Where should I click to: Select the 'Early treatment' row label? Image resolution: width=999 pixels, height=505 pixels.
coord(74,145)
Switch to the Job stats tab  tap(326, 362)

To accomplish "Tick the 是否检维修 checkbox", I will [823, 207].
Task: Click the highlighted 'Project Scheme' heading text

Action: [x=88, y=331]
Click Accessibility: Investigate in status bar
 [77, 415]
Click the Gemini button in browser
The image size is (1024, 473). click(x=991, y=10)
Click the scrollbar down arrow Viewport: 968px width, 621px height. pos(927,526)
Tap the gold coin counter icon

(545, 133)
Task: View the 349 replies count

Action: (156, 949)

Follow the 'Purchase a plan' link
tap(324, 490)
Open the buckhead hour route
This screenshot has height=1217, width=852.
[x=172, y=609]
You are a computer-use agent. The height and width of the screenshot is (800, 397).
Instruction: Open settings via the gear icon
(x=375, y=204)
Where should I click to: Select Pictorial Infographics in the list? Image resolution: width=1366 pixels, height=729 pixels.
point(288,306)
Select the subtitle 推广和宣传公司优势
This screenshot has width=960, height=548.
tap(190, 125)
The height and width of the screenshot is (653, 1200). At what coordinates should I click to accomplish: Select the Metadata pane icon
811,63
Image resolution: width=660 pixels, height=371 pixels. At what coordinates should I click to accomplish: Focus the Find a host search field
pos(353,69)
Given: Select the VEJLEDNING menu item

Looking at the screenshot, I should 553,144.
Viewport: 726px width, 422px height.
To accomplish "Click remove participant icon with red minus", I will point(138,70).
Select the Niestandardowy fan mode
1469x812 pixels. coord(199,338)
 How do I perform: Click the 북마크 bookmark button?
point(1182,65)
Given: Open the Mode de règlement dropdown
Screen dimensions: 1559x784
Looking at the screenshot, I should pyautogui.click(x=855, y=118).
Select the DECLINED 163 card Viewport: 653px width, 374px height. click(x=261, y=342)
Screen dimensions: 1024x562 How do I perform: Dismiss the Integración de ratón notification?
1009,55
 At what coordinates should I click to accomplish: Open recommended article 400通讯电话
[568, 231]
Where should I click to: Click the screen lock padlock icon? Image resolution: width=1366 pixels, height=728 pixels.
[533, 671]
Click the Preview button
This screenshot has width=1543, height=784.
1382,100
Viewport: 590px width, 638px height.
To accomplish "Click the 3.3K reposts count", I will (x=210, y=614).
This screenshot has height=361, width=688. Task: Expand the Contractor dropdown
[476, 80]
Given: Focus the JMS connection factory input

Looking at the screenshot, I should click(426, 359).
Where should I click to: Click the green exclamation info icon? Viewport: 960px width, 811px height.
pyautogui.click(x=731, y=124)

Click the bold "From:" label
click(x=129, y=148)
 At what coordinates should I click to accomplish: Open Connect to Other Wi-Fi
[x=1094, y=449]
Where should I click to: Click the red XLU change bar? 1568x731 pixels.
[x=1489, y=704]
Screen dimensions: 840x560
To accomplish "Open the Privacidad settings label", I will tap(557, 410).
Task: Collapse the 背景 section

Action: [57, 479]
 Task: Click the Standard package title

━━━━━━━━━━━━━━━━━━━━━━━━━━━━━━

> [WHAT YOU NEED TO DO] Find the string "will" in the material above, and report every line where it occurs.

> [OUTPUT FOR THIS EXERCISE]
To accomplish "Tick the 是否检维修 checkbox", I will [823, 207].
To accomplish "Click remove participant icon with red minus", I will point(138,70).
To accomplish "Click the 3.3K reposts count", I will (x=210, y=614).
To accomplish "Open the Privacidad settings label", I will tap(557, 410).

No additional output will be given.